Supremely right

The Supreme Court holds that the Affordable Care Act passes constitutional muster.

June 29, 2012 

In the end, it was a defining characteristic of government – the power to tax – that saved the Affordable Care Act’s constitutional bacon in the Supreme Court. That and Chief Justice John Roberts’ disinclination to overturn from the bench the historic votes on the House and Senate floors that extended health insurance coverage to nearly all Americans.

The result was a crucial victory Thursday for a national goal Democrats had pursued for decades. But more than a win for a political party, this was a big step toward the promise of better health care for all of us, even if challenges remain. High and rising health care costs must be addressed, and kinks in the lengthy Affordable Care Act must be ironed out as they come up.

But – assuming a President Romney doesn’t take office in January with enough support to overturn the law – no longer will the United States remain just about the only advanced country lacking universal coverage. No longer will the worst aspects of our often-outstanding health care system work against us, bankrupting some unfortunate people who are badly hurt or fall seriously ill.

Help for families

No longer will children in families that make too much to qualify for existing Medicaid but too little to afford private insurance go uncovered in the face of unaffordable medical costs. No longer will “pre-existing” ills disqualify people from coverage. No longer will those who lose or change their jobs – and employer-provided health insurance – be left out in the cold. Real, tangible benefits will reach tens of millions more Americans.

Also, because the Affordable Care Act was upheld, the advances made as the fledgling act phases in will remain in place, including a family’s ability to insure offspring until age 26.

Those gains would have been tossed aside or left to the tender mercies of insurers if the decision – if Chief Justice Roberts – had gone the other way. By the slimmest of margins, 5-4, Roberts and the court’s four liberal members ruled with convincing logic that the route Congress took to expand coverage was indeed constitutional.

The individual mandate, Roberts wrote, doesn’t pass muster based on the congressional power to regulate commerce, yet it is, he wrote, at its core a form of tax – and if a government can do anything, it can tax. Whatever it’s called (and Republicans will make much of this new Democratic “tax”) the requirement that everyone have coverage makes sense in insurance terms. To keep costs low for all, the insurance pool needs to be wide and deep, and folks can’t be allowed to buy in only when they’re about to need costly care.

Bay State mandate

Back when Congress was developing the health reform package, the issue of the mandate’s constitutionality seemed peripheral. Hadn’t Republicans originally proposed it? And didn’t then-Gov. Mitt Romney of Massachusetts cast the requirement as a tool to assure that people took responsibility for covering their own health care costs?
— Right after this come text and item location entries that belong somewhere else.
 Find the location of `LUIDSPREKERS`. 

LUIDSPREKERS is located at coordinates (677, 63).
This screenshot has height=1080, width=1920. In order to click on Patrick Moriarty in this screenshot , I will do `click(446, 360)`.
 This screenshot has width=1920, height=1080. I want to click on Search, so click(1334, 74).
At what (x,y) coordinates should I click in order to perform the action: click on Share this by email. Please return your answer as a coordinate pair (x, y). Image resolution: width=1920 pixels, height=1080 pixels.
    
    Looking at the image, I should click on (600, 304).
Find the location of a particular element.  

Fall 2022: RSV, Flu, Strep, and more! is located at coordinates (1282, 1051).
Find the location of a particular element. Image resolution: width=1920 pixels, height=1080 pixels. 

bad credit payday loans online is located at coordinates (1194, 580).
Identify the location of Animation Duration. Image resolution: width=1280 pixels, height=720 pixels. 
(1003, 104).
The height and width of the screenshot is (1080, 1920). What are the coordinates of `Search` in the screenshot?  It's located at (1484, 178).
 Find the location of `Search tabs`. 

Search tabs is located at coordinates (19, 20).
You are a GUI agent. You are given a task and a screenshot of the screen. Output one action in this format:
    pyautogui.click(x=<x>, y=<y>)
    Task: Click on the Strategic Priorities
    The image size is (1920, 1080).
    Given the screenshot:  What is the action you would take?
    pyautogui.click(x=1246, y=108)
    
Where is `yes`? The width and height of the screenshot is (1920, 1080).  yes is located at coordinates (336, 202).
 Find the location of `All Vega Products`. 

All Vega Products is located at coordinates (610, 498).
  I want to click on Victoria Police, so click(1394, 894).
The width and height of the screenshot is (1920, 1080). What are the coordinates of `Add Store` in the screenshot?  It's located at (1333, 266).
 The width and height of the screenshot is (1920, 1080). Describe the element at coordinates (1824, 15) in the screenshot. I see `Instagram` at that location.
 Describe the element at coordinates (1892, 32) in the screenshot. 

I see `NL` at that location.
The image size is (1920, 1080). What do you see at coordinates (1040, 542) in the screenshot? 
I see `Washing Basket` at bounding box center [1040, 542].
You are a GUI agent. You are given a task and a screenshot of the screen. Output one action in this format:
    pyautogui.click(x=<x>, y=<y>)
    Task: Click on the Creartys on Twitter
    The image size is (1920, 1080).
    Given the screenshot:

Yes and yes. But Congress stepped smack into an area of law – the government’s powers under the Constitution’s Commerce Clause – that conservatives on the Supreme Court have been itching to reduce. In Thursday’s ruling they did, with Roberts finding that Congress has no power to compel people to, in effect, buy a product. (But to lay on a tax? That it can do, even if it doesn’t call it a tax.)

Also gaining was an effort to rein in expansion of Medicaid, the federal-state health care program for the poor and disabled. The court said Washington can’t take away the money it contributes to states’ current Medicaid programs if the states reject the Affordable Care Act.

That may tempt Republicans in some states – let’s hope not in North Carolina, where so many people lack coverage – to try to undercut the act. Overall, though, that job will be harder now that the health care law’s constitutionality has passed the Roberts Court’s muster.